--- Extracted data ---

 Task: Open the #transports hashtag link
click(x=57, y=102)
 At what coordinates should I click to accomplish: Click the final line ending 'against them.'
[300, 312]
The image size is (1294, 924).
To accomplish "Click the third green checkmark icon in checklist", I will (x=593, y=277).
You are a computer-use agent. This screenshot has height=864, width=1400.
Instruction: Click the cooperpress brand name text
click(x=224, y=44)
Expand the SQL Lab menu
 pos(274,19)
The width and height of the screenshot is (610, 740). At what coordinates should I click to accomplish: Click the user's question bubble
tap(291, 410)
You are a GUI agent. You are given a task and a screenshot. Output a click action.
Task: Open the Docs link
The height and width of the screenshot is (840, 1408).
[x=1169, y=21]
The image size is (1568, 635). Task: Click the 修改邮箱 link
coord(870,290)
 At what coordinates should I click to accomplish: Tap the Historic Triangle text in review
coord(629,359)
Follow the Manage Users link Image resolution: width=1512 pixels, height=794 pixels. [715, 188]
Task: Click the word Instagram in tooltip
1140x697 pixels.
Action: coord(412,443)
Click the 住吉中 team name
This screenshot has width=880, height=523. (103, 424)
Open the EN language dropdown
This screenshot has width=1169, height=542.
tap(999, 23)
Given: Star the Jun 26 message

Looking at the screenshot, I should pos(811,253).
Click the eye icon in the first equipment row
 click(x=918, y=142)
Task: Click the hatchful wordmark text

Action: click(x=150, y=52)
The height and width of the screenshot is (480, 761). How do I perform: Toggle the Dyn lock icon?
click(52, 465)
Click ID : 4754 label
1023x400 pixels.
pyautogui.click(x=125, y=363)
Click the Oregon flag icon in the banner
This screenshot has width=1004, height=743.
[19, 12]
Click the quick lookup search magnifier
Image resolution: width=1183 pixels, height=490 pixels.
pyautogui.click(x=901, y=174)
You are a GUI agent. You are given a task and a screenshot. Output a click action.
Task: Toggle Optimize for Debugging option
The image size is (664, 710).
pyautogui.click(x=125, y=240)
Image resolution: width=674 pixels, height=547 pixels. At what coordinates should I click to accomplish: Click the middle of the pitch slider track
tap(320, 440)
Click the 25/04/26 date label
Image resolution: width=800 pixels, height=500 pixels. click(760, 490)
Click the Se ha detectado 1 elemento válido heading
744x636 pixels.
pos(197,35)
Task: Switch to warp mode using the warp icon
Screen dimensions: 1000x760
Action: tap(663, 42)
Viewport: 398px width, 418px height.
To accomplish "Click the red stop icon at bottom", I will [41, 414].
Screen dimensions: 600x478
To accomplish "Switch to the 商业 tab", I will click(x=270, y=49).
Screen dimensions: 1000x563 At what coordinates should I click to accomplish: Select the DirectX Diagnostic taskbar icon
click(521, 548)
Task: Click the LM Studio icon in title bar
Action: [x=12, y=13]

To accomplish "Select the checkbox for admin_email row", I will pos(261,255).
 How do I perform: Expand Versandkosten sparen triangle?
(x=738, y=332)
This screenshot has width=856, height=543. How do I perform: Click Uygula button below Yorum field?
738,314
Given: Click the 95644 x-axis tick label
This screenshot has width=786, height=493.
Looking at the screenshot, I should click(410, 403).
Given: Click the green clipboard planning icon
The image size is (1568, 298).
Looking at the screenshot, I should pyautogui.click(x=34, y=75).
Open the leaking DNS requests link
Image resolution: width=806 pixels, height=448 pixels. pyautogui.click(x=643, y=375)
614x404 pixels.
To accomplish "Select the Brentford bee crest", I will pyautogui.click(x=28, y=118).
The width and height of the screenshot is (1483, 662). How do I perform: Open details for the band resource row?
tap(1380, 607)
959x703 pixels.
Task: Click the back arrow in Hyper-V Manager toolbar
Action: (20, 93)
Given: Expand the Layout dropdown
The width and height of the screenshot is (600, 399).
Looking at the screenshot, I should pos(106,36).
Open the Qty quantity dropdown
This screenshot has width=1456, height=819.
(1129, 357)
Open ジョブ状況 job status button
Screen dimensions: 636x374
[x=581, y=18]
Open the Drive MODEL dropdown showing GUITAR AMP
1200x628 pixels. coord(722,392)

---

_What is needed_:
For the string "Switch", go through the entries above and copy each line where it occurs.

_Answer for this exercise_:
Task: Switch to warp mode using the warp icon
To accomplish "Switch to the 商业 tab", I will click(x=270, y=49).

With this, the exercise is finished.